Reitman drops Juno somewhere between Garden State and Broken Flowers; you expect Zach Braff and Bill Murray to be neighbours. While the landscape and its personal tics are familiar, he populates the story with thoroughly accessible characters. Juno is an ordinary, sharp-tongued adolescent with a hamburger phone and penchant for slurpies. Her boyfriend Bleeka is a skinny kid who lives in his bedroom when he’s not running track-and-field. Their ordinary lives become extraordinary two and a half months after fumbled intercourse.

Observational humour shines when no one realises they’re being watched. It’s this lightness of tone that distinguishes Juno. Reitman masters a quirky yet subtle stage in which progression does its pithy business. Enter childless yuppies who agree to adopt Juno’s offering (her pragmatic parents stand by their gal every step of the way) although it soon presents a new set of problems beyond her maturity.

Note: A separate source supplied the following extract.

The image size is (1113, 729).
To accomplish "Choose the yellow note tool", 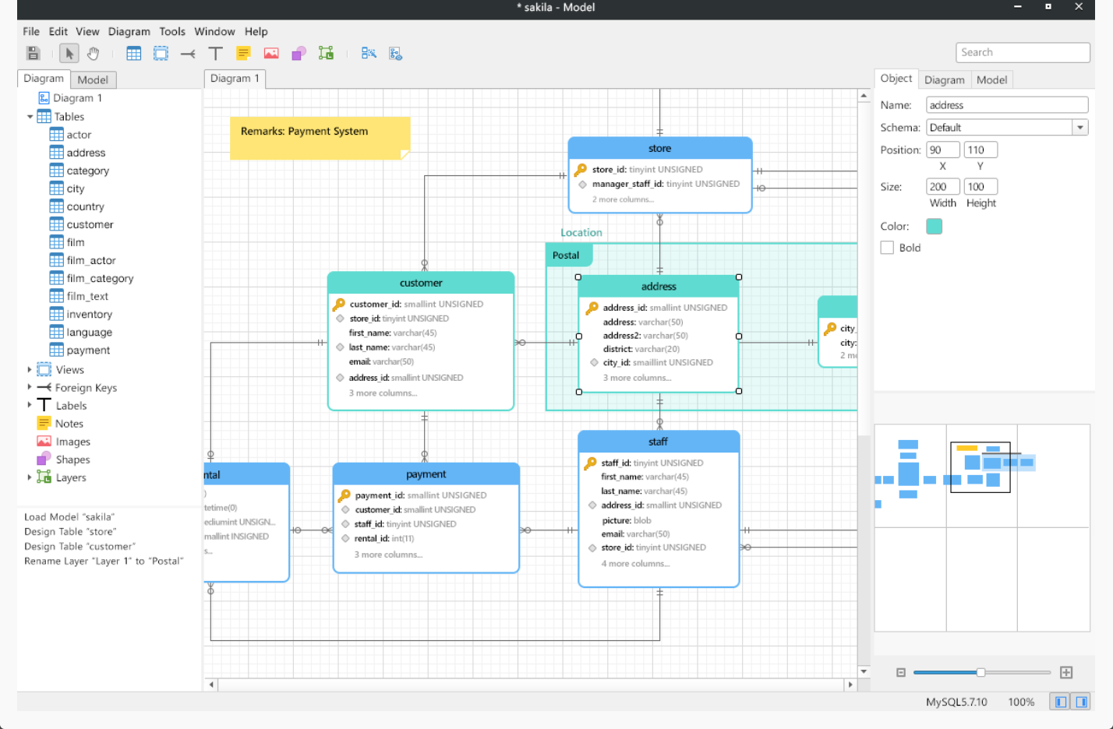I will 243,53.
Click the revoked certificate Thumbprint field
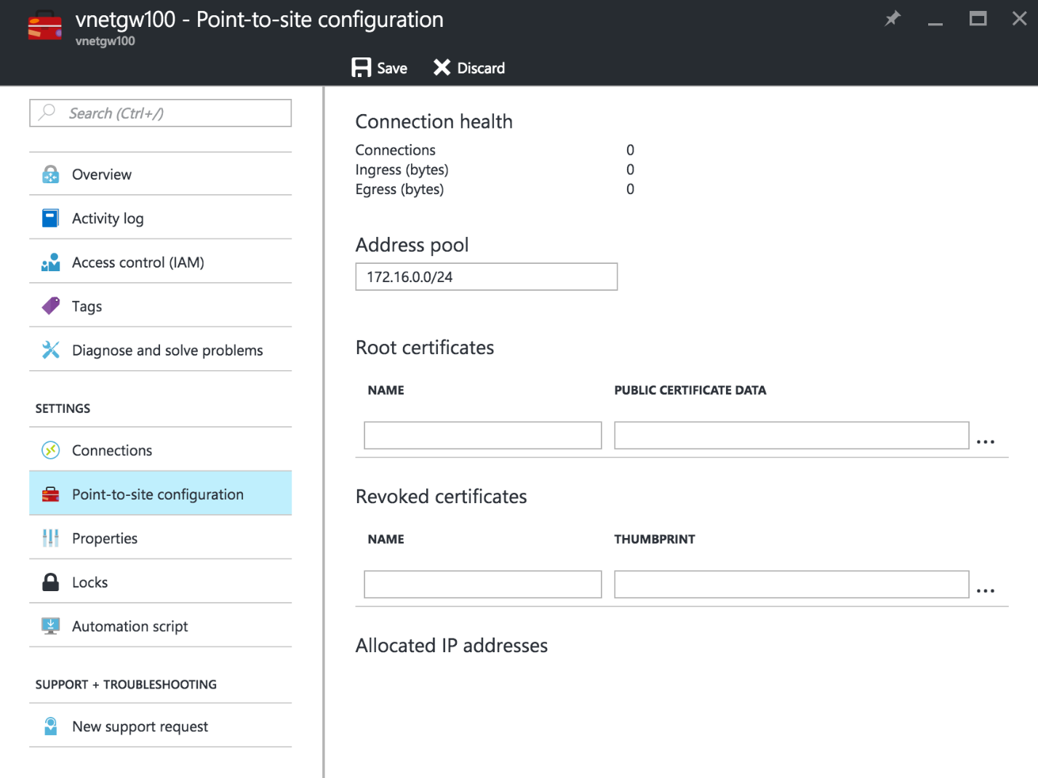Image resolution: width=1038 pixels, height=778 pixels. pyautogui.click(x=791, y=585)

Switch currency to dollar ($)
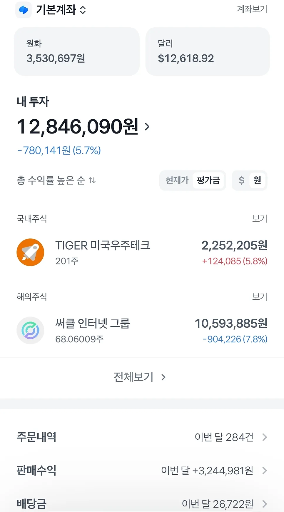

There’s a lot to like about Juno. It starts with Page and Reitman and ends with an ensemble that includes Cera, the redoubtable Allison Janney, Jason Bateman, J.K. Simmons and Jennifer Garner. A peppy score of tangy, affirming tunes. As the film develops, so do its characters, from hilariously glib to delightfully poignant. Best of all, it resists the political debate of teenage pregnancy to simply concentrate on what it’s like for Juno to be Juno.